* The tasks:
A) In the passage on finding area, how is the height of a parallelogram measured?
B) Carry the passage on finding area forward from its last sentence.

* Source excerpt:
START
Before grade 6, your student learned to measure the area of a shape by finding the number of unit squares that cover the shape without gaps or overlaps. For example, the orange and blue shapes each have an area of 8 square units.

In grade 6, students learn to find the areas of more complicated shapes using two ideas:

• Two shapes that “match up exactly” have the same area. For example, Triangles A and B have the same area because Triangle A can be placed on Triangle B so they match up exactly.
  

  

• We can decompose (break) a shape into smaller pieces and find its area by adding the areas of the pieces. For example, the area of the shape on the left is equal to the area of Rectangle A, plus the area of Rectangle B, plus the area of Rectangle C.

  

  It is sometimes helpful to rearrange parts of a shape to find its area. For example, the rectangular piece that is 2 units by 4 units can be broken from the top and rearranged into a rectangle that is 8 units by 6 units. The area of this rectangle is 48 square units.

  

Here is a task to try with your student:

The area of the square is 1 square unit. Find the area of the entire shaded region. Show your reasoning.

Solution:

\(4\frac12\) square units. Sample reasoning: The rest of the region can be decomposed into a square and several triangles. Two triangles can be arranged to match up perfectly with a square, so each triangle has half the area of the square (\(\frac12\) square unit). In the entire shape, there is a total of 2 squares (2 square units) and 5 triangles (\(5 \times\frac12\) or \(2\frac12\) square units). \(2 + 2\frac12 = 4\frac12\).

This week, your student will investigate parallelograms, which are four-sided figures whose opposite sides are parallel.

We can find the area of a parallelogram by breaking it apart and rearranging the pieces to form a rectangle. The diagram shows a few ways of rearranging pieces of a parallelogram. In each one, the result is a rectangle that is 4 units by 3 units, so its area is 12 square units. The area of the original parallelogram is also 12 square units.

Using these strategies allows students to notice pairs of measurements that are helpful for finding the area of any parallelogram: a base and a corresponding height.

• The length of any side of a parallelogram can be used as a base.
• The height is the distance from the base to the opposite side, measured at a right angle.

In the parallelogram shown here, we can say that the horizontal side that is 4 units long is the base and the vertical segment that is 3 units is the height that corresponds to that base.

The area of any parallelogram is \(base \times height\).

Here is a task to try with your student:

Elena and Noah are investigating this parallelogram.

A parallelogram with its bottom side labeled 9 and its left side labeled 7.5. A dashed line perpendicular to the right side is labeled 7.2, and a dashed line perpendicular to the bottom side is labeled 6.

• Elena says, “If the side that is 9 units is the base, the height is 7.2 units. If the side that is 7.5 units is the base, the corresponding height is 6 units.”
END
* Supplied records:
START
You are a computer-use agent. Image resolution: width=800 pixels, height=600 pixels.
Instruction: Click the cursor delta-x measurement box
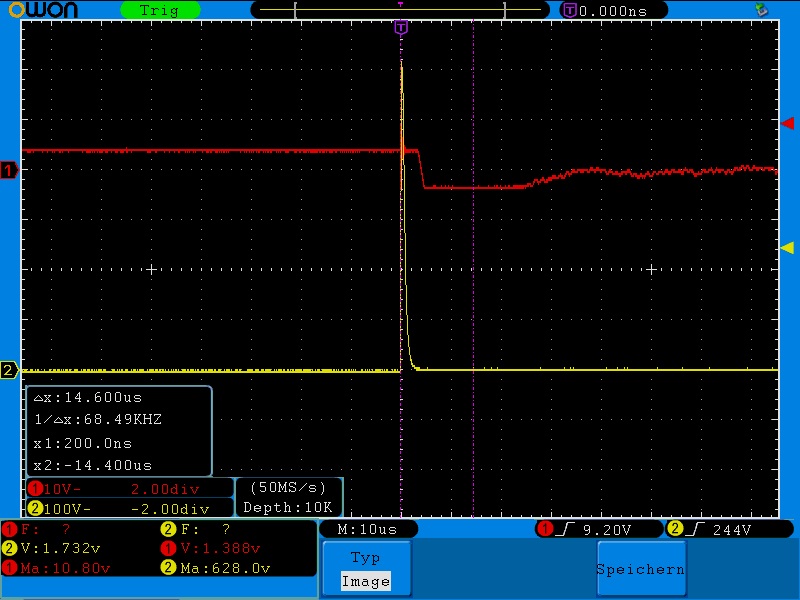coord(118,431)
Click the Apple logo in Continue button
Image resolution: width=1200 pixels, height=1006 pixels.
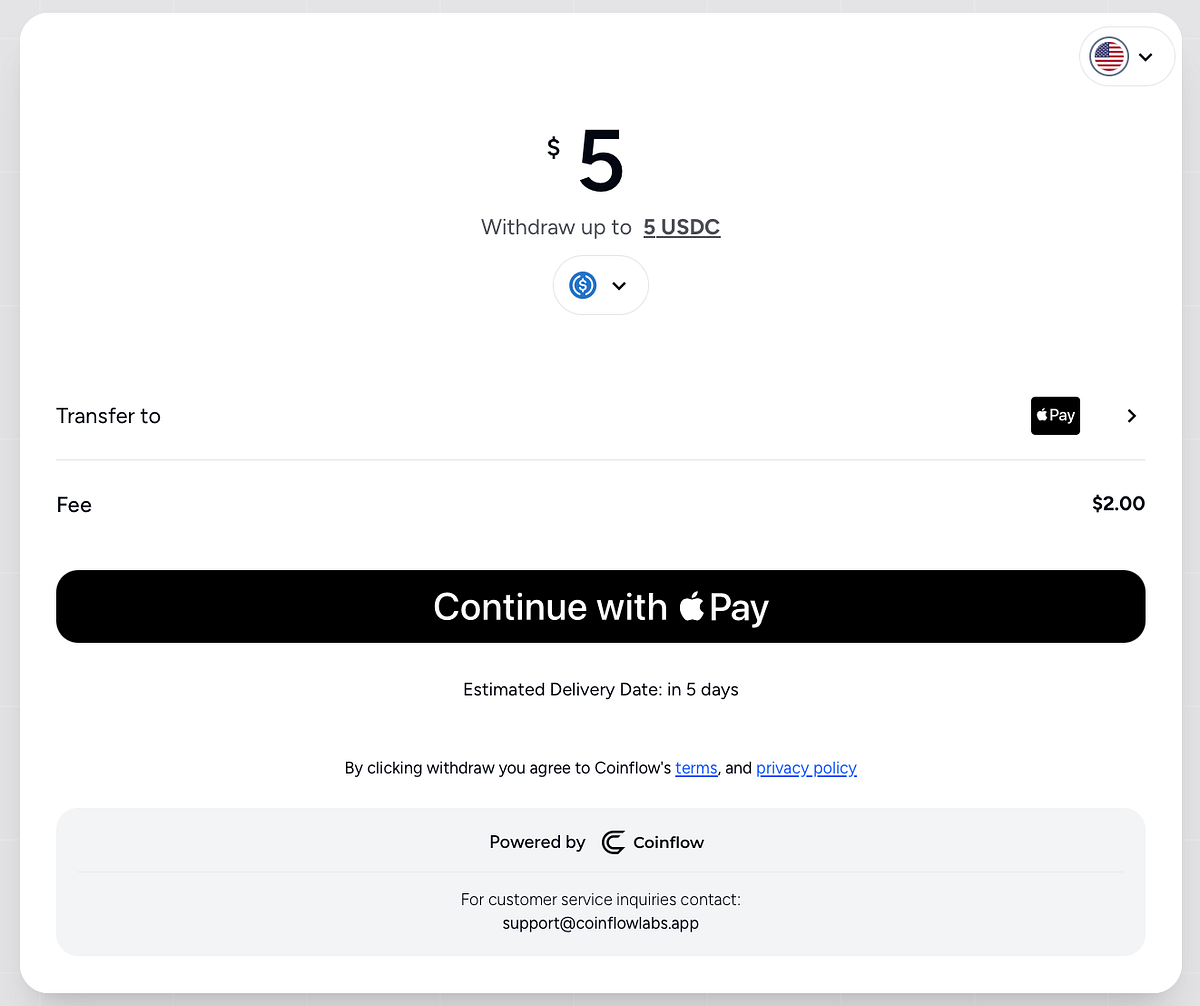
END
* Per-task outputs:
A) It is the distance from the base to the opposite side, measured at a right angle.

B)
• Noah says, “I think if the base is 9 units, the corresponding height is 6 units. If the base is 7.5 units, the corresponding height is 7.2 units.”

Do you agree with either one of them? Explain your reasoning.

Solution:

Agree with Noah. Explanations vary. Sample explanation: A corresponding height must be perpendicular (drawn at a right angle) to the side chosen as the base. The dashed segment that is 6 units is perpendicular to the two parallel sides that are 9 units long. The dashed segment that is 7.2 units long is perpendicular to the two sides that are 7.5 units.

Your student will now use their knowledge of the area of parallelograms to find the area of triangles. For example, to find the area of the blue triangle on the left, we can make a copy of it, rotate the copy, and use the two triangles to make a parallelogram.

This parallelogram has a base of 6 units, a height of 3 units, and an area of 18 square units. So the area of each triangle is half of 18 square units, which is 9 square units.

A triangle also has bases and corresponding heights. Any side of a triangle can be a base. Its corresponding height is the distance from the side chosen as the base to the opposite corner, measured at a right angle. In this example, the side that is 6 units long is the base and the height is 3 units.

Because two copies of a triangle can always be arranged to make a parallelogram, the area of a triangle is always half of the area of a parallelogram with the same pair of base and height. We can use this formula to find the area of any triangle:

\(\displaystyle \frac12 \times base \times height\)

Knowing how to find the area of triangles allows your student to find the area of polygons, which are two-dimensional shapes made up of line segments. The line segments meet one another only at their end points. Triangles, quadrilaterals, pentagons, and hexagons are all polygons.

To find the area of any polygon, we can break it apart into rectangles and triangles. Here is a polygon with 7 sides and one way to break it apart into triangles. Finding the areas of all triangles and adding them gives the area of the original polygon.

Here is a task to try with your student:

Find the area of each polygon. Show your reasoning.

Solution:

1. 12 square feet. Sample reasoning: The triangle is half of a rectangle that is 3 feet by 8 feet, which has an area of 24 square feet.
2. \(\frac{15}2\) or \(7\frac{1}{2}\) square units. Sample reasoning: The triangle is half of a parallelogram with a base of 5 units and a height of 3 units. \(\frac12 \boldcdot 5 \boldcdot 3 = \frac{15}2\)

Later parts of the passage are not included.